Partout dans le monde occidental, au cours des décennies 1960 et 1970, la psychiatrie essuie des critiques sur ses protocoles de soins sous contrainte, violents et déshumanisants, et sur son rôle d’instrument de l’oppression sociale. Les sociologues Michel Foucault en France, Erving Goffman aux États-Unis ou le psychiatre Franco Basaglia en Italie affirment que la maladie mentale n’existe pas en tant que telle mais sert à se débarrasser des indésirables, à enfermer les dissident·es, à invalider les paroles qui dérangent.
Des personnes concernées font alors, elles aussi, entendre leur voix. Se définissant comme « survivant·es de la psychiatrie », elles prônent la fermeture des lieux d’hospitalisation et l’abolition de cette discipline médicale (lire notre encadré ci-dessous), parce qu’elle est, selon elles, un outil d’organisation sociale raciste et sexiste. À l’opposé de la figure du fou, celle du sujet rationnel, tel que le définit la théorie politique libérale, sert en réalité le productivisme, constitutif du système capitaliste. « Pointer celles et ceux qui ne pensent pas droit est aussi un moyen de dresser des épouvantails », complète Léna Dormeau, philosophe, chercheuse en mad studies4 et militante du courant anti-psy abolitionniste. Une sorte de « freak show » qui ferait rentrer les gens dans le droit chemin par l’effroi, « par la crainte d’être fous ou de leur ressembler », poursuit-elle. Comme la sociologue Julia Legrand le résume : « Depuis les origines de la discipline [psychiatrie], la question du contrôle social qu’elle opère est posée. Certaines personnes présentent des troubles chroniques dont on ne guérit pas. Et parallèlement, il existe une demande sociale à l’égard des troubles à l’ordre public. In fine, notre organisation sociale délègue à la psychiatrie la prise en charge d’un certain nombre de personnes. »

Entrées de données enregistrées:
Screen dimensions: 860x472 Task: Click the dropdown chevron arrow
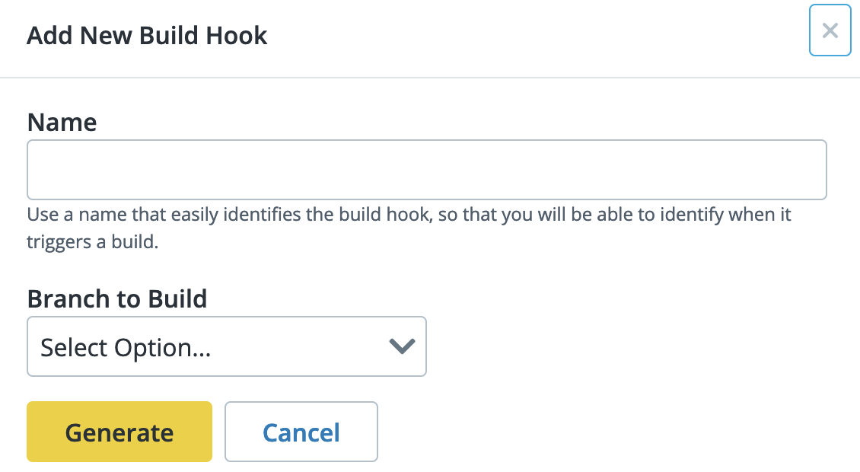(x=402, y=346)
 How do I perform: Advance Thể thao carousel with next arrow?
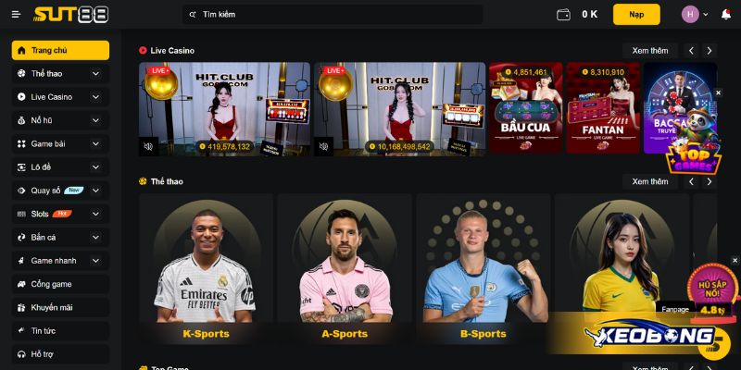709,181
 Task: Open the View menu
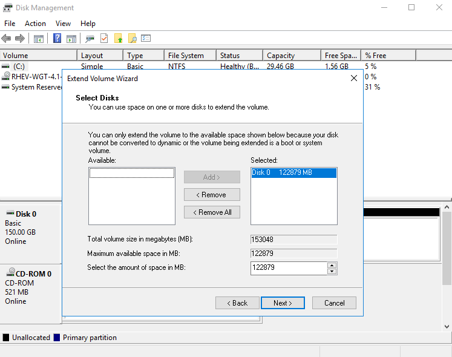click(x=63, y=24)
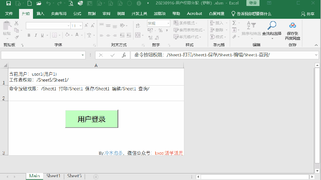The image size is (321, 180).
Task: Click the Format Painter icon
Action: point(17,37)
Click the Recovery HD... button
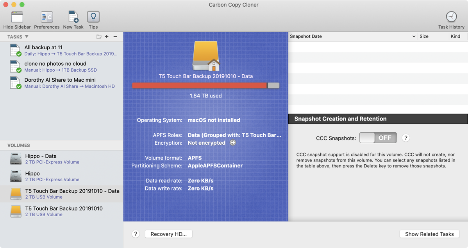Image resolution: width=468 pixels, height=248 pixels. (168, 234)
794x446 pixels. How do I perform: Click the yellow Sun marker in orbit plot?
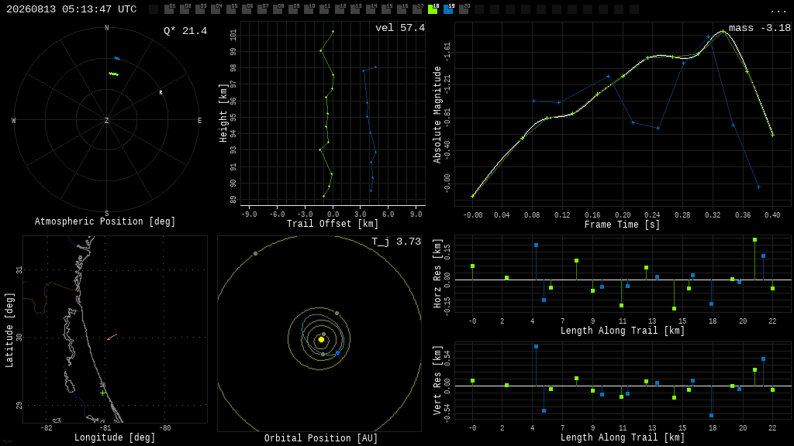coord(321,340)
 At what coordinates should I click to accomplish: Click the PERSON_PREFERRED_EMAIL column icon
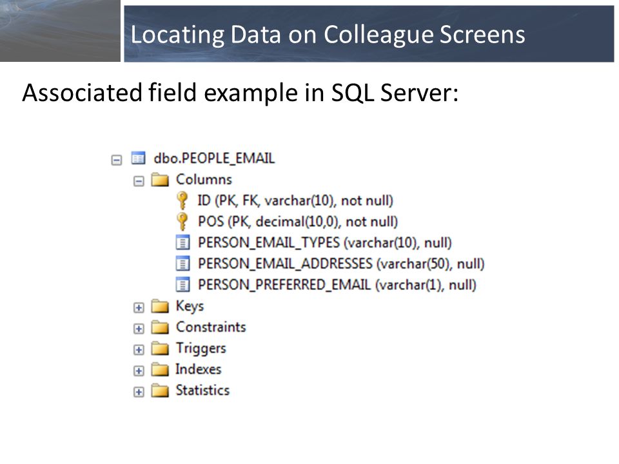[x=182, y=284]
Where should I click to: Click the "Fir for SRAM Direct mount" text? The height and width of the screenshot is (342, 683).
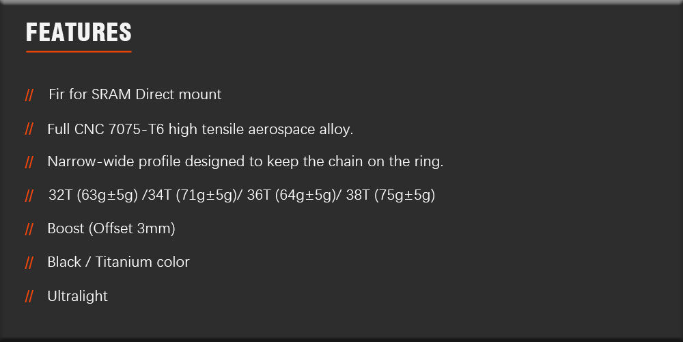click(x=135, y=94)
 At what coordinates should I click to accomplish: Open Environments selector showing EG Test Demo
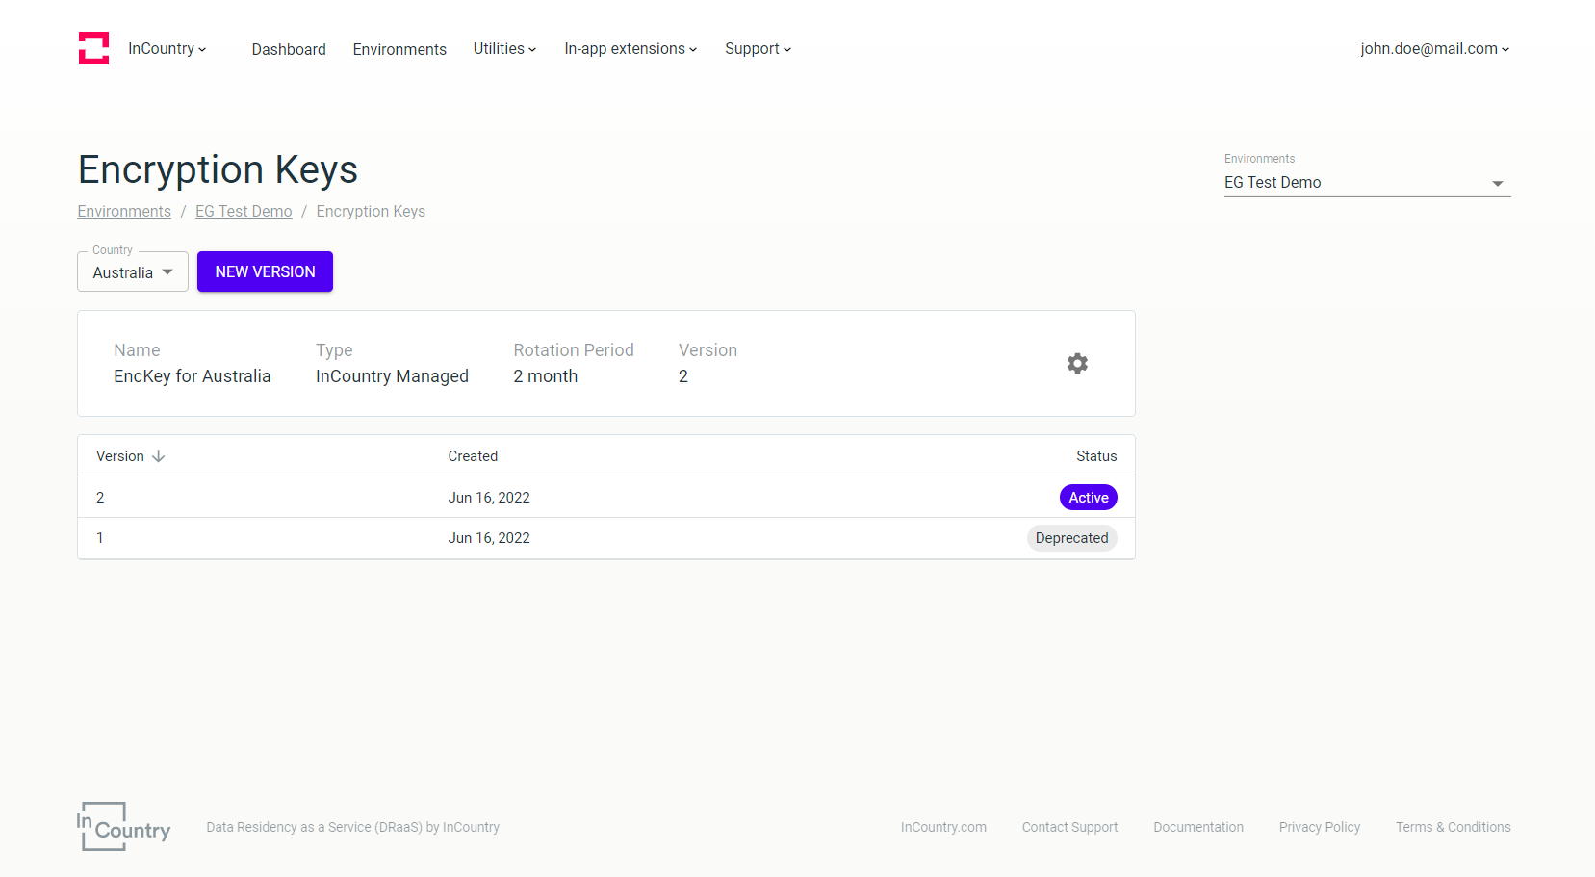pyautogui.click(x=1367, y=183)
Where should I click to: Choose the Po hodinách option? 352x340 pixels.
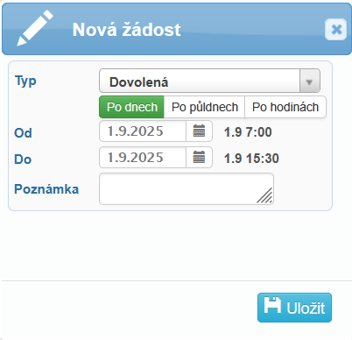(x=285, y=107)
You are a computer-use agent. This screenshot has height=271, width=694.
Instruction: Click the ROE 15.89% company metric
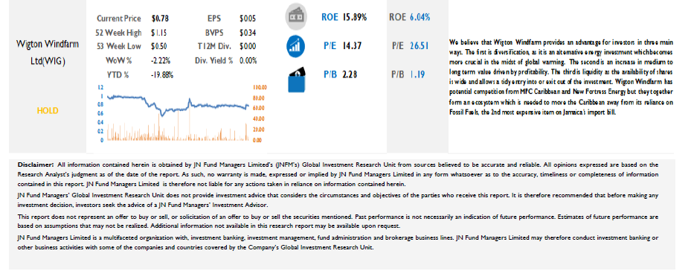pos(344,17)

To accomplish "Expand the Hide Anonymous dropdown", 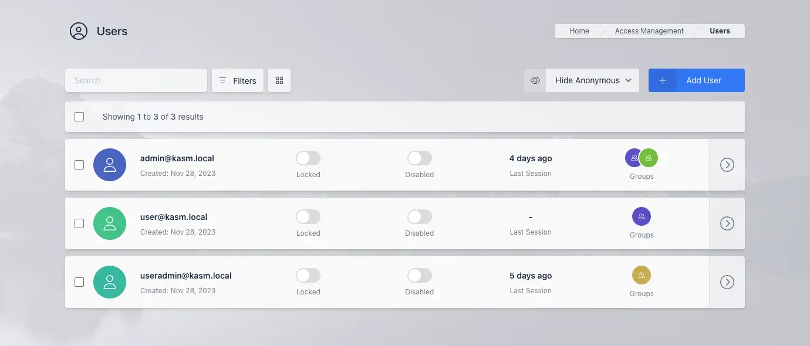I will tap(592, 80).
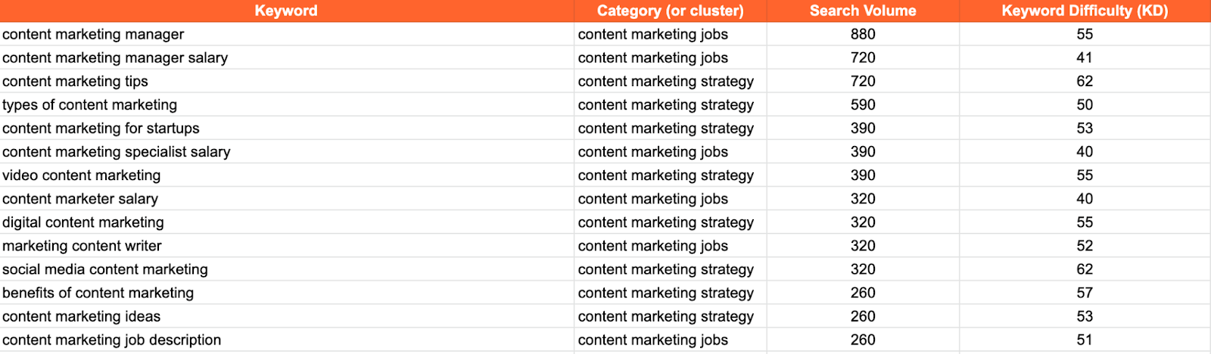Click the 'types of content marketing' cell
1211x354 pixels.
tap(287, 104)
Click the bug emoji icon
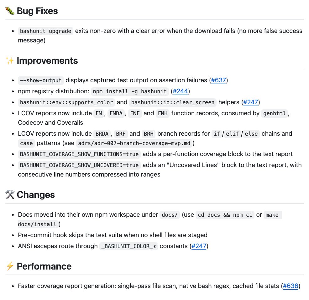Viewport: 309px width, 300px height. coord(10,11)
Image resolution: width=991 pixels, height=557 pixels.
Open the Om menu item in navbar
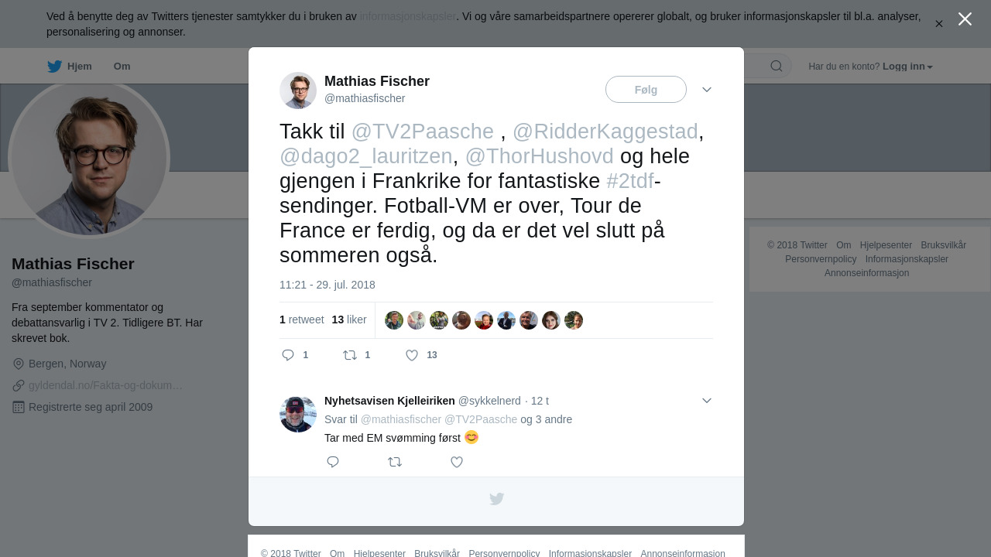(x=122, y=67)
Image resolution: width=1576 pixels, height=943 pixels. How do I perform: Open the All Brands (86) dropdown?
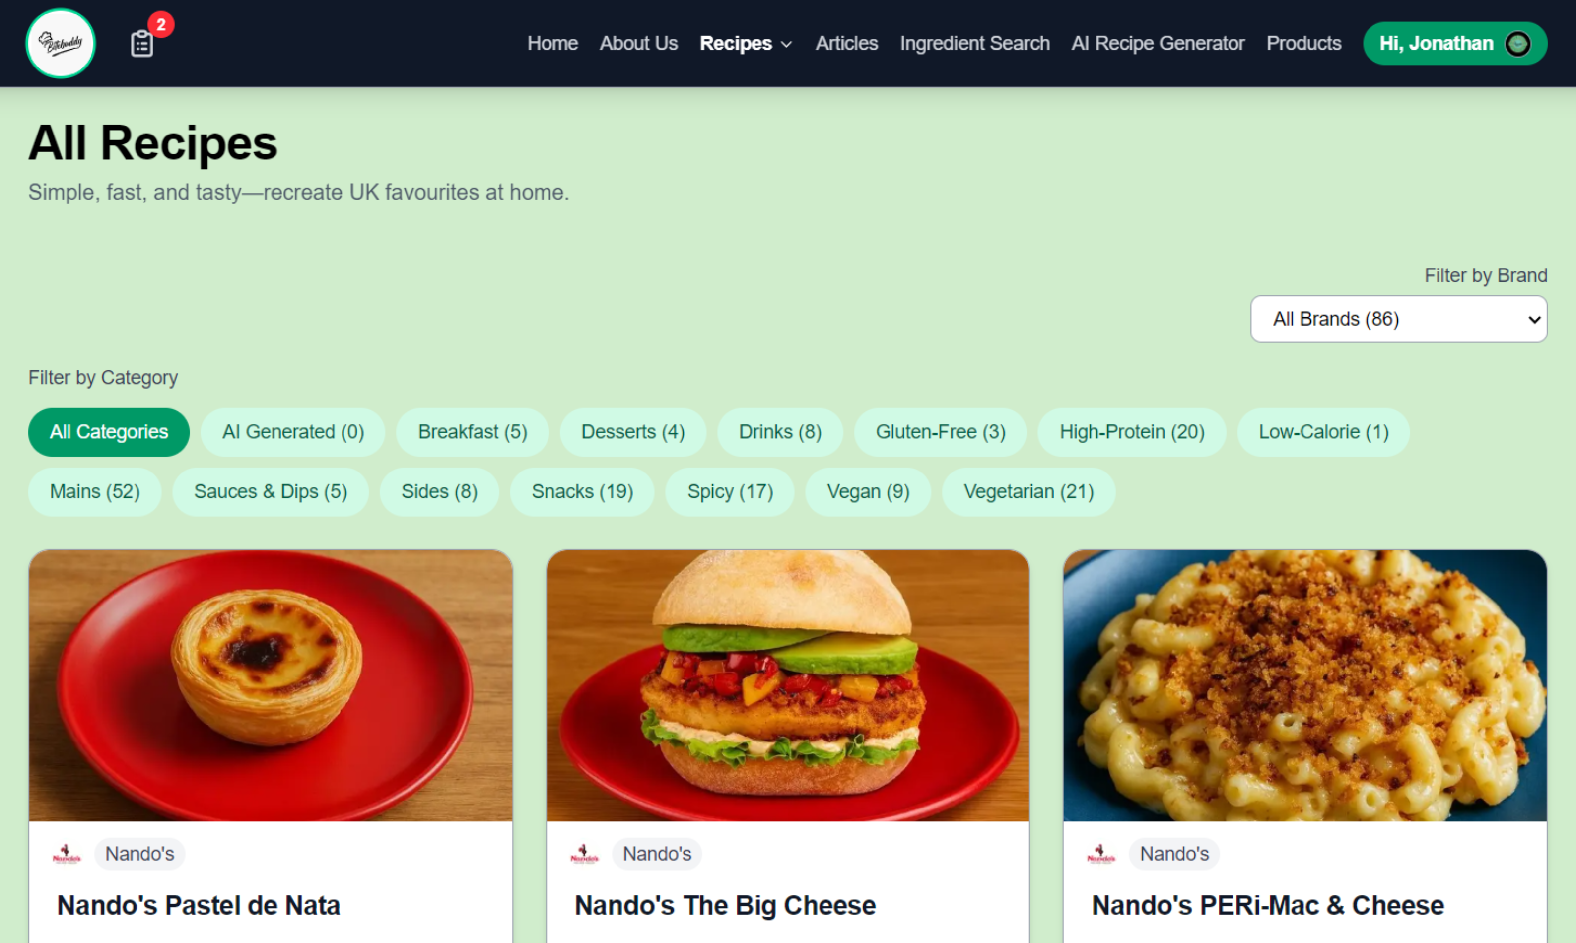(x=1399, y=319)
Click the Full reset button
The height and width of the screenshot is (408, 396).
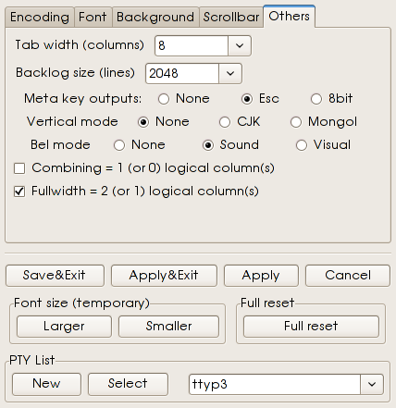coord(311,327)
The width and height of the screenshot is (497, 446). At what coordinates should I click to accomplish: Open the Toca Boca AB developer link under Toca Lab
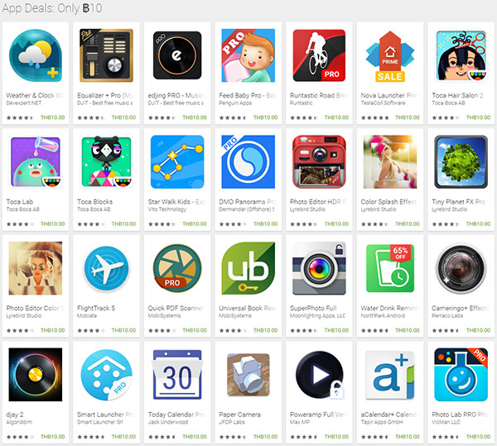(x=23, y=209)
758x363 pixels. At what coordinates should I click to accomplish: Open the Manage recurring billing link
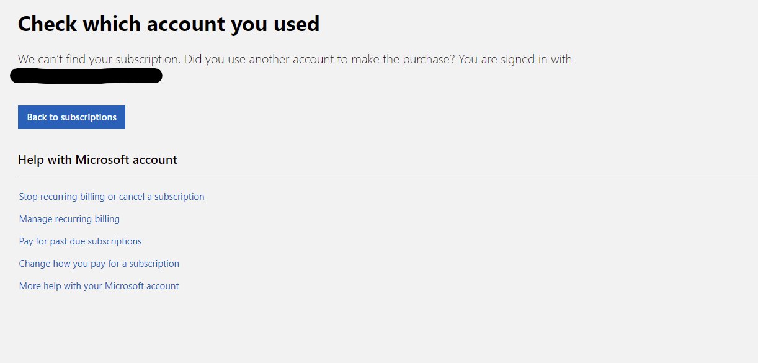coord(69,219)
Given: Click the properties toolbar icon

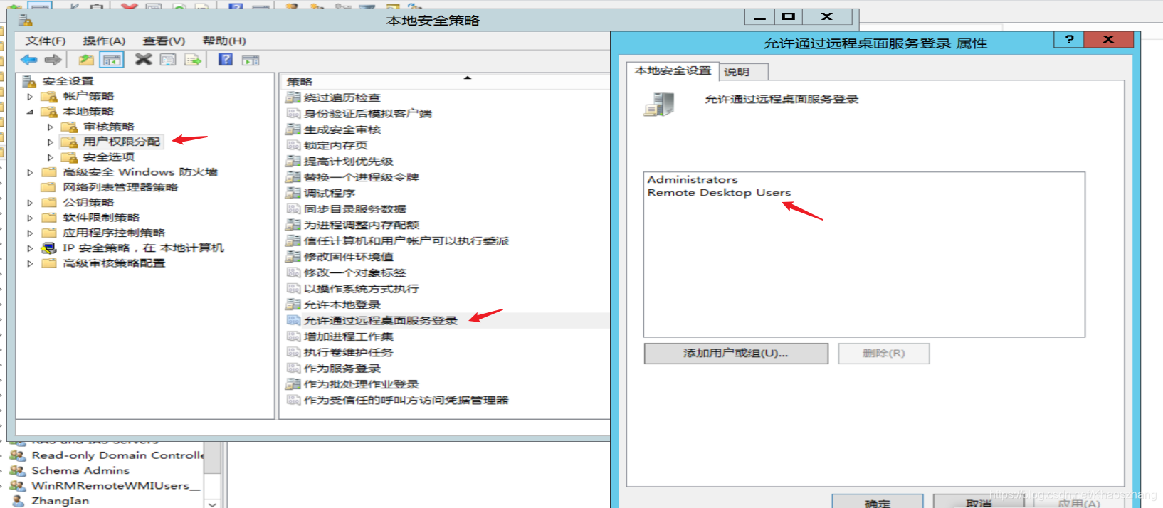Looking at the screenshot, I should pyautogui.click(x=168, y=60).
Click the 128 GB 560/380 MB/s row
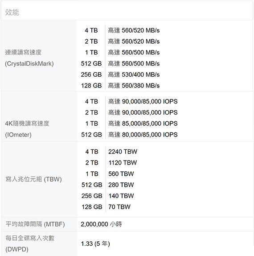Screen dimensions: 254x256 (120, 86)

▶ _ÉNONCÉ_:
Citez mot pour mot le passage du texte sur la critique de la psychiatrie qui commence par « Partout dans le » et va jusqu'à « paroles qui dérangent. ».

▶ _CORRIGÉ_:
Partout dans le monde occidental, au cours des décennies 1960 et 1970, la psychiatrie essuie des critiques sur ses protocoles de soins sous contrainte, violents et déshumanisants, et sur son rôle d’instrument de l’oppression sociale. Les sociologues Michel Foucault en France, Erving Goffman aux États-Unis ou le psychiatre Franco Basaglia en Italie affirment que la maladie mentale n’existe pas en tant que telle mais sert à se débarrasser des indésirables, à enfermer les dissident·es, à invalider les paroles qui dérangent.